Pierres vivantes, une interprétation culturelle des pierres

Par Marie Gayet30 septembre 2022In Articles, 2022, Revue #29

 

 

A l’occasion de la Saison France-Portugal 2022, le Musée de Minéralogie de l’école des Mines accueille Pierres Vivantes, une interprétation culturelle des pierres, le deuxième volet du projet Stone Alive, curatée par Marta Jecu, le premier ayant été présenté en juillet dernier au Museu Geologico de Lisbonne. Au sein de la magnifique collection de minéraux du musée, elle réunit un ensemble d’œuvres d’artistes portugais et français, aux médiums divers et met en perspective de nouvelles interprétations des pierres, par le prisme du culturel.

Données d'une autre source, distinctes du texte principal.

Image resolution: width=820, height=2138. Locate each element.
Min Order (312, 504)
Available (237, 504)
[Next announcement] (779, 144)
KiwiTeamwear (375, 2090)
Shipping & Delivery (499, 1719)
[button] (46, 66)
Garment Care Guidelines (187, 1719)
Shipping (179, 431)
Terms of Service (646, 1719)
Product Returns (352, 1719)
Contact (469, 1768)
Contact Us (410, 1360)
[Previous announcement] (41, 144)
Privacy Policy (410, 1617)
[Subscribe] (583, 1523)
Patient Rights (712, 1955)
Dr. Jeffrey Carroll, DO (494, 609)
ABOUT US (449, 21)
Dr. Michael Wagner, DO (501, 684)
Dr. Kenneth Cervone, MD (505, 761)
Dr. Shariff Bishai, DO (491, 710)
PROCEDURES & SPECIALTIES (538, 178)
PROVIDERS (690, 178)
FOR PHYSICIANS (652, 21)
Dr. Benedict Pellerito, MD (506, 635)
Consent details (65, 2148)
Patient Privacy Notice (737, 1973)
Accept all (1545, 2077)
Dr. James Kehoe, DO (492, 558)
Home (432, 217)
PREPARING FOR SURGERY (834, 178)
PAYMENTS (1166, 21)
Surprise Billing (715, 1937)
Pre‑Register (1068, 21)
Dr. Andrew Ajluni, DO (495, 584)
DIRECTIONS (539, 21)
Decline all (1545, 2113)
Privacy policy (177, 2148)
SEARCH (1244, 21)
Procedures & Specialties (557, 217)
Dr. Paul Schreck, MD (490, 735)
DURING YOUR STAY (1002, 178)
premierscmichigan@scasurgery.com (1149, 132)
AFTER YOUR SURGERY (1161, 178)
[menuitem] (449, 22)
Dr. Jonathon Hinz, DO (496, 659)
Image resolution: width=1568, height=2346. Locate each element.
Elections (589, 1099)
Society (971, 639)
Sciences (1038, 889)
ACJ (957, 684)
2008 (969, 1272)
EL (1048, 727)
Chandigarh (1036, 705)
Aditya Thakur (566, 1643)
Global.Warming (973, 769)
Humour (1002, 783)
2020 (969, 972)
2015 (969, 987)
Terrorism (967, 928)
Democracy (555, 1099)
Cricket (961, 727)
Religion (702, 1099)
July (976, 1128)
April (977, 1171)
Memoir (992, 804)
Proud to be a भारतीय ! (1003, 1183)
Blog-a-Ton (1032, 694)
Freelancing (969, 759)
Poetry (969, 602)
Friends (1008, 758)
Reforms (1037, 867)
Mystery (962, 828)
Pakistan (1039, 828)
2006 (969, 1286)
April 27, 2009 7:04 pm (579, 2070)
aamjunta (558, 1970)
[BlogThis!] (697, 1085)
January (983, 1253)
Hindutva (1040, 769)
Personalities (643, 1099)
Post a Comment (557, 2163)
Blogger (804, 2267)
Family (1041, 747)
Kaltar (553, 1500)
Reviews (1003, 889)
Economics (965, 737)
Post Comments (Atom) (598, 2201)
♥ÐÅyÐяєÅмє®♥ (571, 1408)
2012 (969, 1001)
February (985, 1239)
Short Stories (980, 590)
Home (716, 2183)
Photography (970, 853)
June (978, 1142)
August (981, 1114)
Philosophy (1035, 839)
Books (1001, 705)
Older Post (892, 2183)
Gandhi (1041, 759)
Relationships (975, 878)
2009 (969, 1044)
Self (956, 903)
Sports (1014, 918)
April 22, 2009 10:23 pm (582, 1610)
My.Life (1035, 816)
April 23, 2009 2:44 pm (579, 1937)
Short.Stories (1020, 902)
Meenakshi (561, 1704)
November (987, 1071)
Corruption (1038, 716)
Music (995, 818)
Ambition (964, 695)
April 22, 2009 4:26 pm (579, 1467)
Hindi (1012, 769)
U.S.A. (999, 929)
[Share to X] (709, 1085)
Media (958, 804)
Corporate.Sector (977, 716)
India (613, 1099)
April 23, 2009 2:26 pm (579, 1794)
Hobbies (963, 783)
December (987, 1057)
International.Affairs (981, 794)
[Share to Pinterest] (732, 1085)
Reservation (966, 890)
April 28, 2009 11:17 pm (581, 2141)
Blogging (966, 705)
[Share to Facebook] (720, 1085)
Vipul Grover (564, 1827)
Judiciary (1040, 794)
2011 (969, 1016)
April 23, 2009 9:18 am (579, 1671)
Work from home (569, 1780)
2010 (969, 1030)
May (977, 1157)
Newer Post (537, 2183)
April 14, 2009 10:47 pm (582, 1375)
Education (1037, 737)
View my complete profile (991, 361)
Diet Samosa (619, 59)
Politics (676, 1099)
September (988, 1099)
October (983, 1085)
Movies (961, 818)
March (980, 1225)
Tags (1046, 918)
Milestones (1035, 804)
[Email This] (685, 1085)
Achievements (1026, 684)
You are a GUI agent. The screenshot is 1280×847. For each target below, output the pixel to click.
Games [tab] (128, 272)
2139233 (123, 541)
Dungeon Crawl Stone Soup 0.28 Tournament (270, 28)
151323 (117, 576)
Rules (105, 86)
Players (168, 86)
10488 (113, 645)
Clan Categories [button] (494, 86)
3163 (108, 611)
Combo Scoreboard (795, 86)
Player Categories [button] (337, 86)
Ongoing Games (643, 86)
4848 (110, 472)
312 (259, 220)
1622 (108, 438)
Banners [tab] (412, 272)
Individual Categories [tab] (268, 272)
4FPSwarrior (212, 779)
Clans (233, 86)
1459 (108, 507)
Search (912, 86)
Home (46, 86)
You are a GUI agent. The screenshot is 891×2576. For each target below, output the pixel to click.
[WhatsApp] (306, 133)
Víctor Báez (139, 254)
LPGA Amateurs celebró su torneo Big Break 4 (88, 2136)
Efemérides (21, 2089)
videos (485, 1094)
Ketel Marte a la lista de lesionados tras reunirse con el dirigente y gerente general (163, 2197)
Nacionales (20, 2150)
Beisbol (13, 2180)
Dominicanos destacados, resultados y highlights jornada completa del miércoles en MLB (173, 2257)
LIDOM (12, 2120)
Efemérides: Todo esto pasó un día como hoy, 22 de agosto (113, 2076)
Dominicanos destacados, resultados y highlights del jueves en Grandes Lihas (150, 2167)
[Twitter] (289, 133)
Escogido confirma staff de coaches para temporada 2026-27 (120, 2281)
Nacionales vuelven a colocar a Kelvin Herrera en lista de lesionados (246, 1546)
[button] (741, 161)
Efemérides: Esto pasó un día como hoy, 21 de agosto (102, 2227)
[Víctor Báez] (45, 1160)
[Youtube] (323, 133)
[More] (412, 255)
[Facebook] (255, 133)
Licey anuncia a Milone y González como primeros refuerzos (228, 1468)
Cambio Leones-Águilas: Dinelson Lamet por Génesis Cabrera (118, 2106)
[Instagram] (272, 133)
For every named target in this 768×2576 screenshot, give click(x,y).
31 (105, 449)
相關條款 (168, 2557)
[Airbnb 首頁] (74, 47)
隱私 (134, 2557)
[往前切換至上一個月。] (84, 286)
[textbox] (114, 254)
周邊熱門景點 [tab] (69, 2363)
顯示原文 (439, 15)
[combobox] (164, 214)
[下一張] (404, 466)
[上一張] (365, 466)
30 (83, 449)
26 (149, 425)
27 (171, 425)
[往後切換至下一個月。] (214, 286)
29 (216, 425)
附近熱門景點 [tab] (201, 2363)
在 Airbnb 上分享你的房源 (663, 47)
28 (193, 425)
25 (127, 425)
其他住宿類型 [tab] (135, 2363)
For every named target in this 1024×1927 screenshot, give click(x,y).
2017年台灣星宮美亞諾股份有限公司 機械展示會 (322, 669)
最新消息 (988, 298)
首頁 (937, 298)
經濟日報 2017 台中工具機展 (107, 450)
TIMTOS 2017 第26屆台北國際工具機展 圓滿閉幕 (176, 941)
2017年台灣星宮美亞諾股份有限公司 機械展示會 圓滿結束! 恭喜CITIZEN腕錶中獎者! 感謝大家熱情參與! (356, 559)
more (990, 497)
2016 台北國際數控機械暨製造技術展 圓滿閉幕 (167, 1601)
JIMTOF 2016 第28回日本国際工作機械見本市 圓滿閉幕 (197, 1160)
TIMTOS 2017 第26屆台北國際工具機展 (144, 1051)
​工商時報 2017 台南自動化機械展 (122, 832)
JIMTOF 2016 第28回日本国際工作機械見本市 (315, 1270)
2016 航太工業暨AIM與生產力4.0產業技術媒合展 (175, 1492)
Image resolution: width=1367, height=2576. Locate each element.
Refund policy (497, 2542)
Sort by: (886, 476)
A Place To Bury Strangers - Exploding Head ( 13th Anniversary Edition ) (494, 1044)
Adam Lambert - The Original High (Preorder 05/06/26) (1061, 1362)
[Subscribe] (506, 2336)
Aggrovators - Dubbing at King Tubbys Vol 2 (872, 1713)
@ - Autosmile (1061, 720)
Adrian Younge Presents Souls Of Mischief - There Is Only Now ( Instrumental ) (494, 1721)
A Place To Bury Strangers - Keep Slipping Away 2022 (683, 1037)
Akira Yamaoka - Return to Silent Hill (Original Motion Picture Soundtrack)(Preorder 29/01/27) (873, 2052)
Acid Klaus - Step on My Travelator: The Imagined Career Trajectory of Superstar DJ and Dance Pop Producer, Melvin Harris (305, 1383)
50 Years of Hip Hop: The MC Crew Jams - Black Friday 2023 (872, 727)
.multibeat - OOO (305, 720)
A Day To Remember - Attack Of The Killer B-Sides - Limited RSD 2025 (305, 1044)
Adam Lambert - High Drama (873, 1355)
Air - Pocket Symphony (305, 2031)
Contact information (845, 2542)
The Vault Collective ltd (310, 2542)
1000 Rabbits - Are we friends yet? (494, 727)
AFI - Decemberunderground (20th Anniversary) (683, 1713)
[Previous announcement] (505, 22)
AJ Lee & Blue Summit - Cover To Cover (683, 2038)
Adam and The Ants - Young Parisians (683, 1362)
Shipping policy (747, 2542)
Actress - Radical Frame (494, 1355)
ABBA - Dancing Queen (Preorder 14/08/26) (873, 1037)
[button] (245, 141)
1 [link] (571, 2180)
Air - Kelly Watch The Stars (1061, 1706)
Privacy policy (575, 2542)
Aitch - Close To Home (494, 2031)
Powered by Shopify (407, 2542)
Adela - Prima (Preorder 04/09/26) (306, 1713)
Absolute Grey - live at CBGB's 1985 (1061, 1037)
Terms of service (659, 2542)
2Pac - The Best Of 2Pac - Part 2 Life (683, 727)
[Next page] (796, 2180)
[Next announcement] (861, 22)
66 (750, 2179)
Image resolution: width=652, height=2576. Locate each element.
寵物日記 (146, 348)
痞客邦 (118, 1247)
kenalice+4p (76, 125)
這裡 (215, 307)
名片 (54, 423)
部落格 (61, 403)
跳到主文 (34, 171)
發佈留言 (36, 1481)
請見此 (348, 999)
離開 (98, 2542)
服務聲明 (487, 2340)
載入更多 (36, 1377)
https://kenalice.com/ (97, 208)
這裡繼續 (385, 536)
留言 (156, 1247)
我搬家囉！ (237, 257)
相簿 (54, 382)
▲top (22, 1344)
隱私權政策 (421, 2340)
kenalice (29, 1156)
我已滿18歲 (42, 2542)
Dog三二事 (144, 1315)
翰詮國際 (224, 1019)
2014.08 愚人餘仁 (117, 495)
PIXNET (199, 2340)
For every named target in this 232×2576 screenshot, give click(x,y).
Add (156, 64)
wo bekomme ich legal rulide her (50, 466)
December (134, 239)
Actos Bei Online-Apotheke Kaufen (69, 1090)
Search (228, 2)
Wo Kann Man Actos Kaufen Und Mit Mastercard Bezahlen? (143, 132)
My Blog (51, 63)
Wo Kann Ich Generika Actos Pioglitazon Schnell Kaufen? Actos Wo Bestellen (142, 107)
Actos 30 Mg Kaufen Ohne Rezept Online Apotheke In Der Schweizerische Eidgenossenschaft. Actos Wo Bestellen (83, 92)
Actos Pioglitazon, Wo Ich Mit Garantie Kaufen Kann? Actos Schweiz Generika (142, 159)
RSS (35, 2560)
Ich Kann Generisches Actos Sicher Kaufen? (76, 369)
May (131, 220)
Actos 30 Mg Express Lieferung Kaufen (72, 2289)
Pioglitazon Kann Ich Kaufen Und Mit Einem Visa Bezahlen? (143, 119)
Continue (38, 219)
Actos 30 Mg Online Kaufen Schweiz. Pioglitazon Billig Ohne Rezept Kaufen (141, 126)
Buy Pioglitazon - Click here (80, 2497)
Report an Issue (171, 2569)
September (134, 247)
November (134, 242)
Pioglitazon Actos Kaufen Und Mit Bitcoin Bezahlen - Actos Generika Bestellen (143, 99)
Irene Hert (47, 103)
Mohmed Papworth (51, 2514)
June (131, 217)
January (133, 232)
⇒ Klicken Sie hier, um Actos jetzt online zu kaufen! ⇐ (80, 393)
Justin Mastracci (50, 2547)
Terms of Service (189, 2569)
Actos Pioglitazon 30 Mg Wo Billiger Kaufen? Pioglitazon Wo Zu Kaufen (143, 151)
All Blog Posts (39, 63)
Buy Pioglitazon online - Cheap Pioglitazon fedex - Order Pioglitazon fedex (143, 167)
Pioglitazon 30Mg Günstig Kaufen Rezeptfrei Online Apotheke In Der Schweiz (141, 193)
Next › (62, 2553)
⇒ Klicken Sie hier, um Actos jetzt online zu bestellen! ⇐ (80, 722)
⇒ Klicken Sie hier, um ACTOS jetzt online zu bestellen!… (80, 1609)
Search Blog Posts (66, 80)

Partant du postulat que la pierre n’est pas seulement regardée comme un matériau de travail artistique mais comme une entité dotée d’une conscience holistique et reliée à « une multiplicité d’êtres interconnectées dans le temps et l’espace » humains ou non humain, l’exposition interroge les formes de cet héritage dans notre présent immédiat.

D’un point de vue politique, la série des livres de pierres de Fernanda Fragateiro qui incorporent en leur milieu des livres d’Arthur Larrue, sur l’histoire d’un groupe d’activistes russes, parle autant de résistance que de clandestinité. Rosell Meseguerdénonce la colonisation minérale et la « guerre des terres rares » dans une série de livres de comptes dont chaque page a été repeinte selon des nuances de classification chimiques, opérant du même coup une réparation.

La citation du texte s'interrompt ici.